JOÃO EXTRAI LUXO DO LIXO
Edna Mendes
De Cornélio Procópio
Visitar lixões à procura de material para compor sua arte, faz parte da rotina do curitibano João Alberto Vasco de Andrade , o João do Lixo, 52 anos, que há 12 anos mora em Florianópolis (SC). Mas essa prática seria muito pouco diante da proposta do artista plástico.
O que ele pretende mesmo é conscientizar as pessoas sobre a importância do lixo reciclado no dia a dia e criar agentes multiplicadores do seu trabalho em todo o País.
No Paraná, a primeira cidade a conhecer a arte de João do Lixo, como ele faz questão de ser chamado, foi Bandeirantes, no Norte do Estado. A pedido da companhia de Serviço Autônomo de Água e Esgoto (SAAE), responsável também pela coleta de lixo na cidade, o artista ministrou durante a semana um curso de reciclagem e transformação de lixo para 60 professores.
É inadmissível que nos dias de hoje um professor da rede pública peça para os alunos comprarem materiais caros para as aulas de educação artística, se com lixo reciclado é possível fazer coisas belíssimas e sem agredir o meio ambiente, ressalta João do Lixo.
Ensinando os professores a reaproveitar o lixo que não é lixo o artista acredita que eles se transformarão em agentes multiplicadores porque irão levar o que aprenderam para a sala de aula. As crianças também acabam levando o que aprenderam para casa e se transformam em agentes multiplicadores. O primeiro passo é elas aprenderem a colocar o lixo no lixo e depois reciclar. Este é o meu objetivo, explica. Além de professores, o artista também trabalha com crianças carentes e grupos de terceira idade.
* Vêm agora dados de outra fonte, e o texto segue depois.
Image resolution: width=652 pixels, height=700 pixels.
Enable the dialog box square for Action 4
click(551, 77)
João do Lixo conta que começou a se interessar por lixo reciclável depois que se aposentou, ele era funcionário público. Comecei a analisar a textura e as formas da grande quantidade de lixo produzido e pensei em uma maneira de reaproveitar isso tudo, conta.
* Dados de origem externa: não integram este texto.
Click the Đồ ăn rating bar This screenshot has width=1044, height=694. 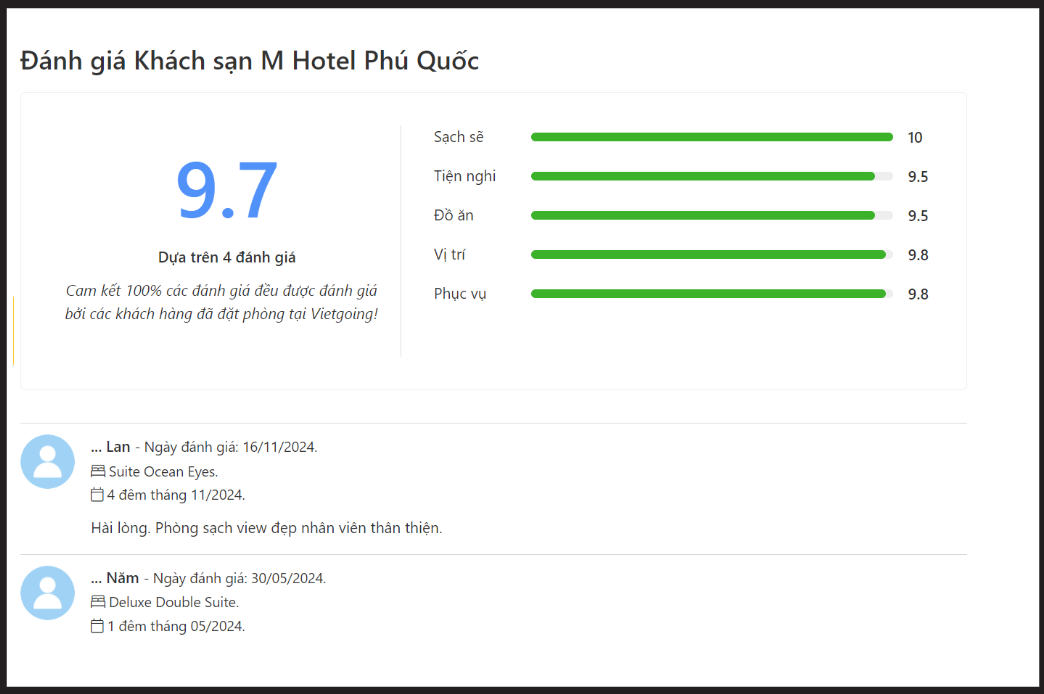[712, 216]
As obras de João do Lixo são construídas a partir de materiais simples, como garrafas plásticas, tampinhas, latas de refrigerante, embalagem de café, sacolas plásticas, rótulos, arames, entre outros. Para ele, é perfeitamente possível criar esculturas, painéis, luminárias, brinquedos, fantasias carnavalescas, bonecos, porta-retratos e artigos decorativos usando esses materiais.
O método de trabalho de João do Lixo dispensa o uso de cola e tinta, ou qualquer outro produto químico. Prefiro fazer encaixes, o que torna o trabalho mais elaborado, observa.
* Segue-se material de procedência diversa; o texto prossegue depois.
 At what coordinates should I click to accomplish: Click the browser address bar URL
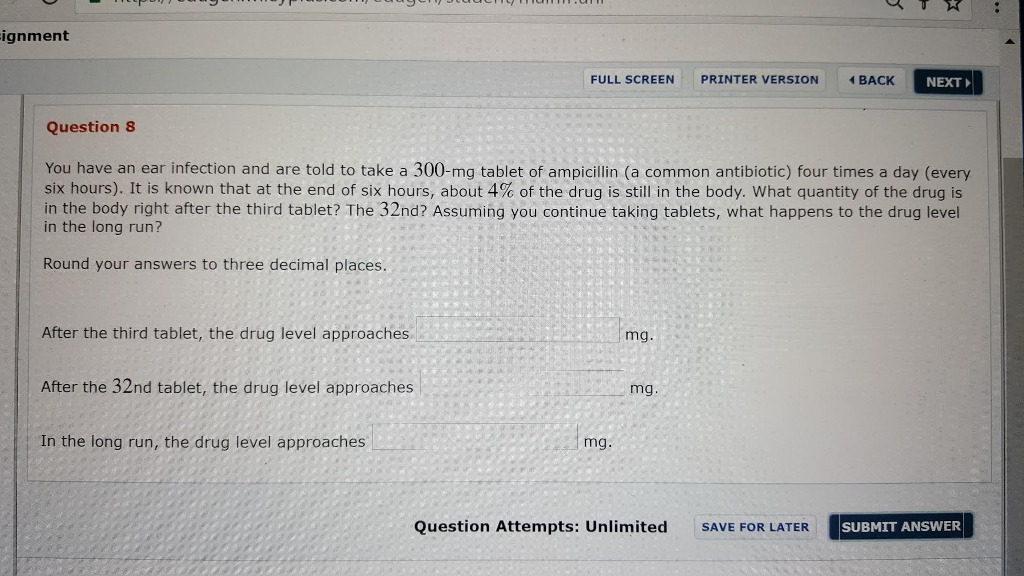[x=400, y=4]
O artista prefere não ampliar sua linha de produção e por isso não faz objetos para vender. Mas, entre os trabalhos que faz também se destacam os tapetes feitos na ruas para as procissões de Corphus Christi e outras festas religiosas. Tudo com material reciclado.
O artista também trabalha com a linha natalina, desenvolvendo guirlandas e árvores. Quero continuar criando para ver onde consigo chegar. Para se aperfeiçoar, João do Lixo faz constantes pesquisas sobre técnicas e materiais e participa de workshops nos grandes centros, como São Paulo.
A idéia da SAAE de contratar João do Lixo para ensinar professores a reciclar e transformar lixo, teve a preocupação de despertar o interesse da comunidade pela diminuição do volume de detritos recolhidos diariamente em Bandeirantes. Segundo o oficial administrativo da SAAE, Luiz Gomes Lomba, a cidade produz uma quantidade de lixo acima da previsão da empresa.A nossa intenção é fazer com que a população transforme o lixo em algo útil. Assim ela vai estar se conscientizando e agredindo menos o meio ambiente, explica.